Cryptocurrency asset manager Grayscale Investments removed a piece of false information from its official website after the intervention of an economist.

The New York firm had wrongfully maligned fiat currencies, writing that their average lifespan is 27 years. The statement attracted criticism from John Paul Koning, a Canada-based financial researcher, who claimed Grayscale merely misrepresented a long-running internet meme as fact.

Koning stated that he was long investigating the origin of the average-life-of-fiat claim, which led him to an article published in 2011 on Washington’s Blog, a platform for a group of anonymous financial writers. There he found more backlinks, which sourced the said claim to another financial writer named Chris Mack. Nevertheless, both the articles could not justify why a fiat currency’s average life is 27 years.

“In a disclaimer, the author noted that “I don’t know Chris Mack,” and thus couldn’t vouch for the figures,” wrote Koning. “However, he/she went on to say [that] the general concept is correct.”

Bitcoin Bugs

The revelations came as cryptocurrency enthusiasts have used fiat money as a prop to boost bitcoin adoption. The comparison is plain: the government can print fiat money endlessly, which makes it inflationary. On the other hand, bitcoin’s supply is capped to 21 million, which makes it a scarcer, and a potentially deflationary asset. Evangelists typically use the fiat argument to showcase bitcoin in a good light.

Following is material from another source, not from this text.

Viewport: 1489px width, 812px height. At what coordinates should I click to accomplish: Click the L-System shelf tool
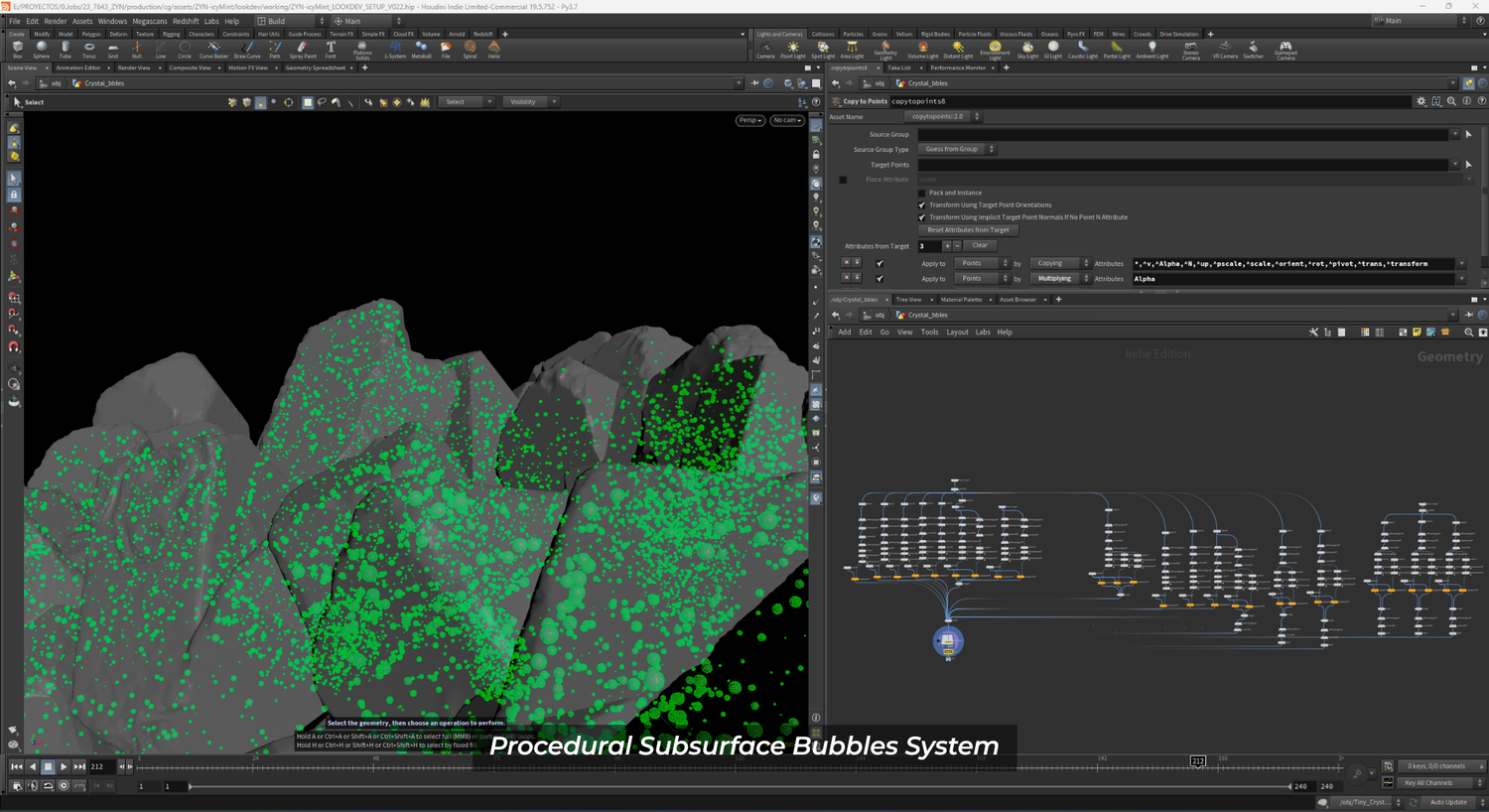pos(395,49)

The fiat currency meme, in a similar manner, spread like a fire across the internet and eventually made to the Grayscale’s sales pitch. The firm, which offers cryptocurrency investment products, unintentionally believed the rumor and served it to its potential customers as a reminder of why fiat is bad and bitcoin is good. Koning added that many cryptocurrency evangelists used the same 27-year-life rumor as a tool to support digital assets.

“A long list of cryptocurrency luminaries has dutifully mentioned the meme including Dan Held (2018), Taylor Pearson (2019), Barry Silbert (2019), Tuur Demeester (2015), Francis Pouliot (2018), and Adam Back (2019),” wrote Koning. “Grayscale Investments, a firm that provides cryptocurrency-based investment products, even includes it in their marketing material.”

The economist noted that gold bugs were at the internet meme way before the cryptocurrency enthusiasts. He said that Nathan Lewis, the author of Gold: The Once and Future Money, spread the fiat-life rumor in written testimony to Congress in 2012.” Also, “Ralph Benko, a gold standard advocate, invoked the meme in a 2011 article. And Max Keiser, a long-time gold bug turned cryptocurrency advocate, began mentioning it as early as 2013.”

With Grayscale quietly removing the false text from its material, it is likely other evangelists would also refute from repeating the same rumor.